Avoiding Medical Device Security MistakesDaniel dos Santos of Forescout Technologies on Best Practices
Many organizations that rely on network segmentation to help secure connected medical devices are making mistakes that put the devices, data and networks at risk, says Daniel dos Santos, research manager at Forescout Technologies.
"When we look closely at network segments, we see that they are not as secure as they should be," he says, describing findings of a recent Forescout Research Labs analysis of healthcare delivery organizations' device security practices.
"What we are finding is that devices with distinct purposes are in the same network segments when they should not be communicating with each other," he says. "We see medical devices and personal devices like smartphones, tablets and smartwatches in the same network segments. We also see a lot of mixture of healthcare and IT devices - so all these devices communicate with each other."

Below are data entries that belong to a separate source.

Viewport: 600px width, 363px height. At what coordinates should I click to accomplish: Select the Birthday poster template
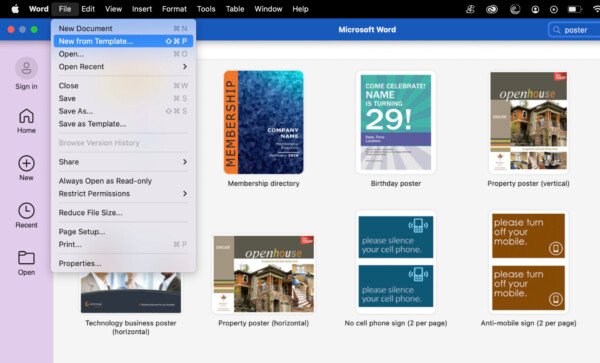(396, 122)
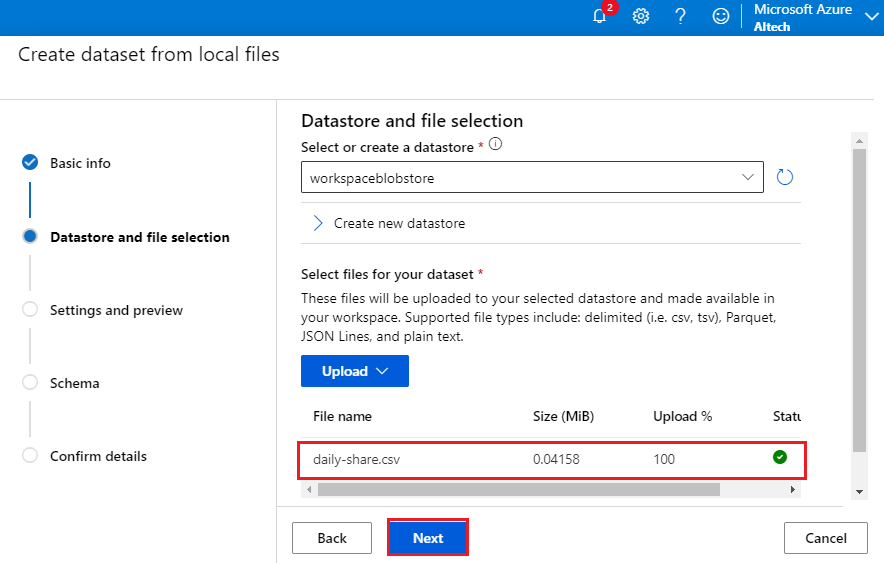Open the workspaceblobstore datastore dropdown
This screenshot has width=884, height=563.
coord(532,177)
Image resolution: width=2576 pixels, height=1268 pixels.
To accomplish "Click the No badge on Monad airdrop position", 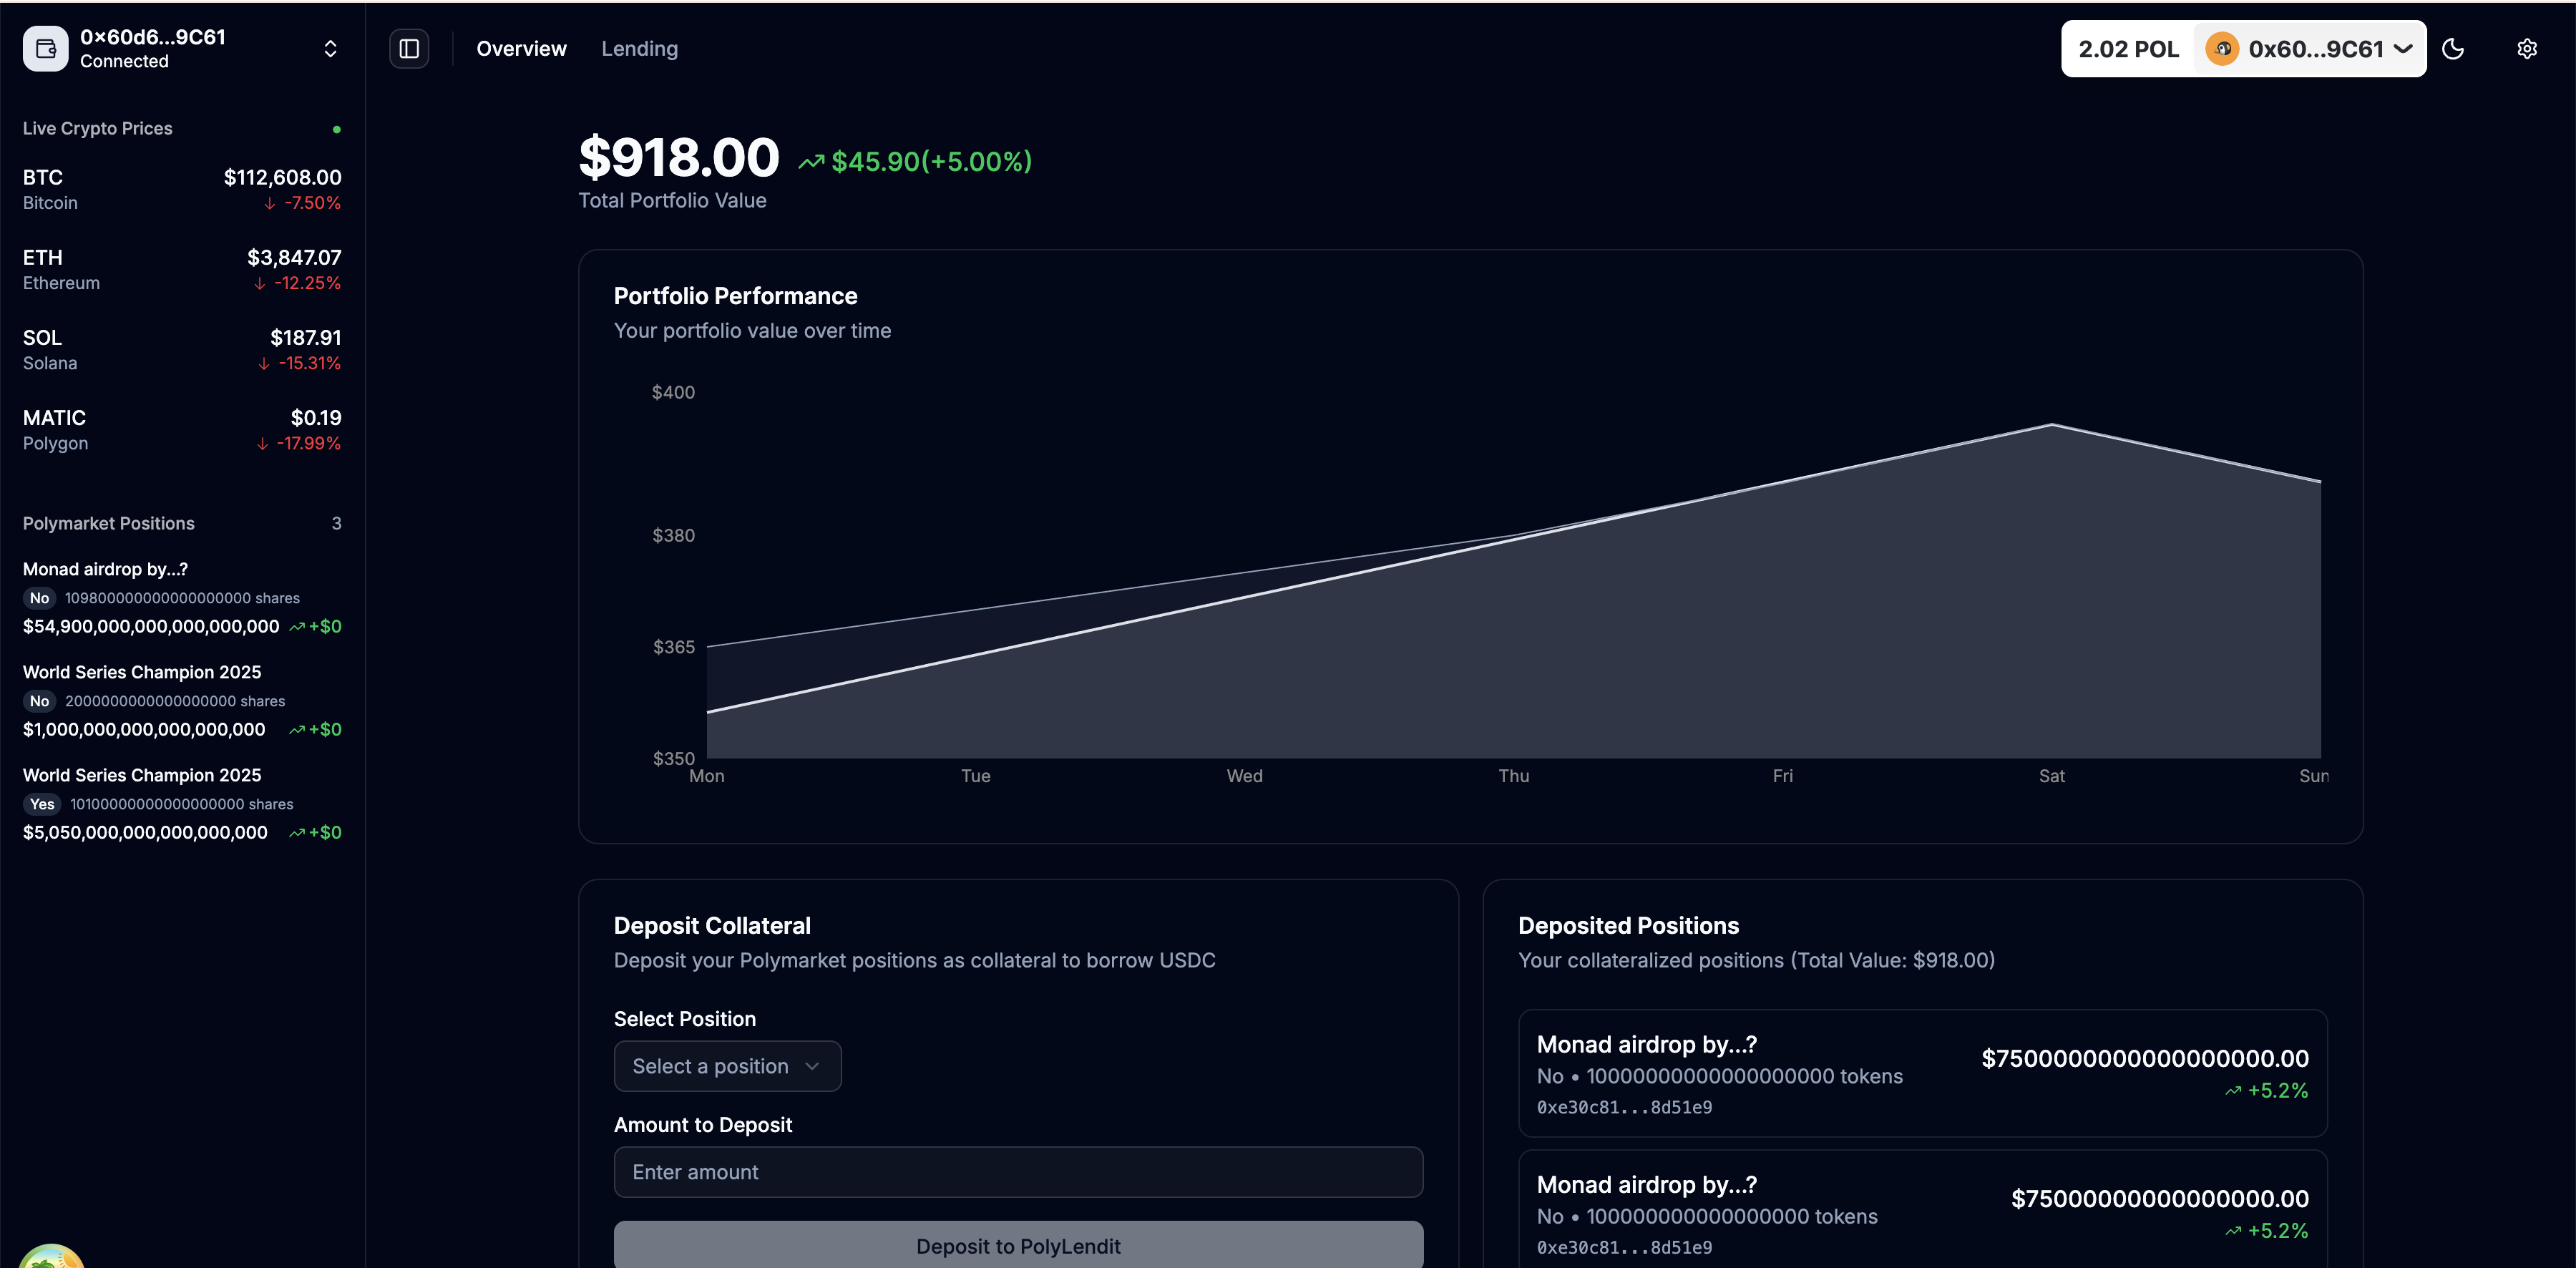I will (39, 598).
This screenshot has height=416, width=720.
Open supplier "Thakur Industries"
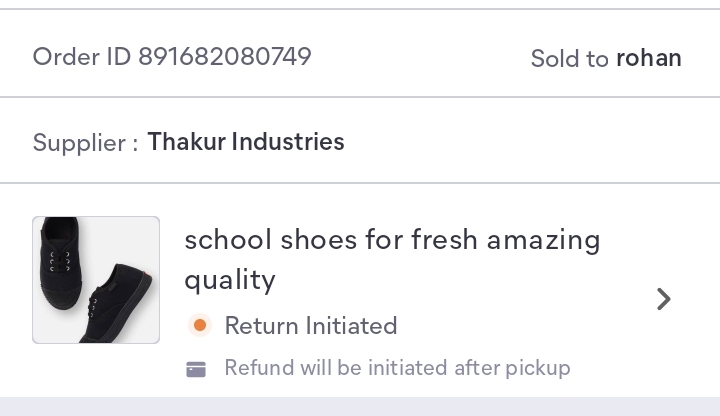pos(246,141)
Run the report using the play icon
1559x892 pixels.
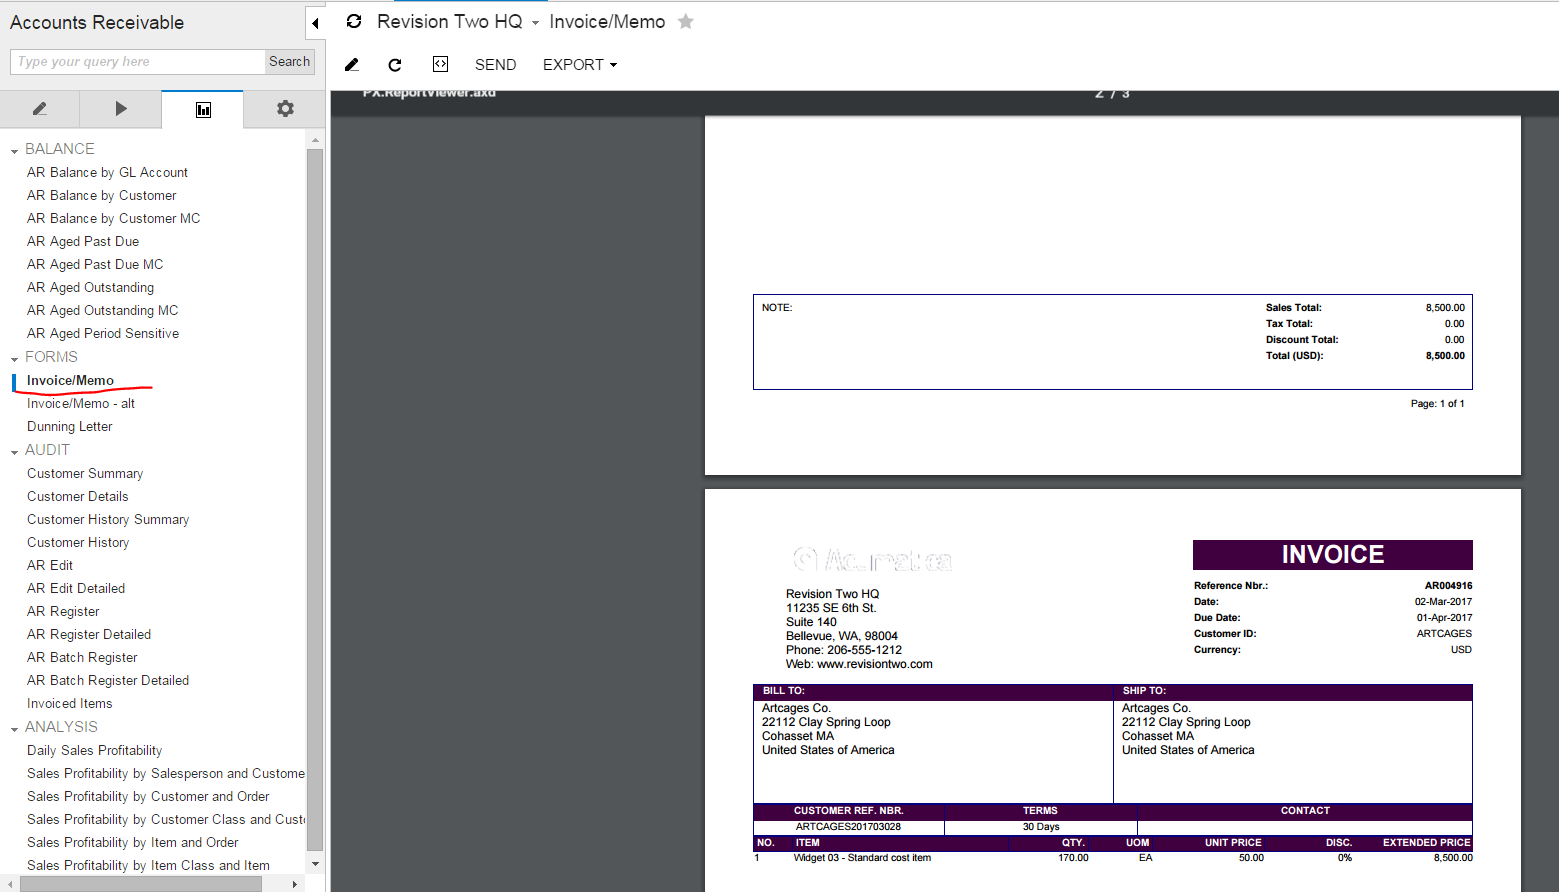pyautogui.click(x=120, y=108)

The biggest problem is not designing network segments based on the purpose of the device, he stresses.
Healthcare entities should follow best practices, including those described by the National Institute of Standards and Technology, for proper network segmentation, he says.
In the interview (see audio link below photo) dos Santos also discusses:
- Top security issues involving legacy medical devices and outdated operating systems;
- Additional steps healthcare organizations can take to improve the security of medical devices;
- Other key findings from Forescout's recent connected medical devices research report.
Dos Santos is a research manager leading the vulnerability and threat research team as Forescout Technologies. He holds a Ph.D. in computer science from the University of Trento, Italy, and has published over 30 journal and conference papers on cybersecurity. He has experience in software development, security testing and research.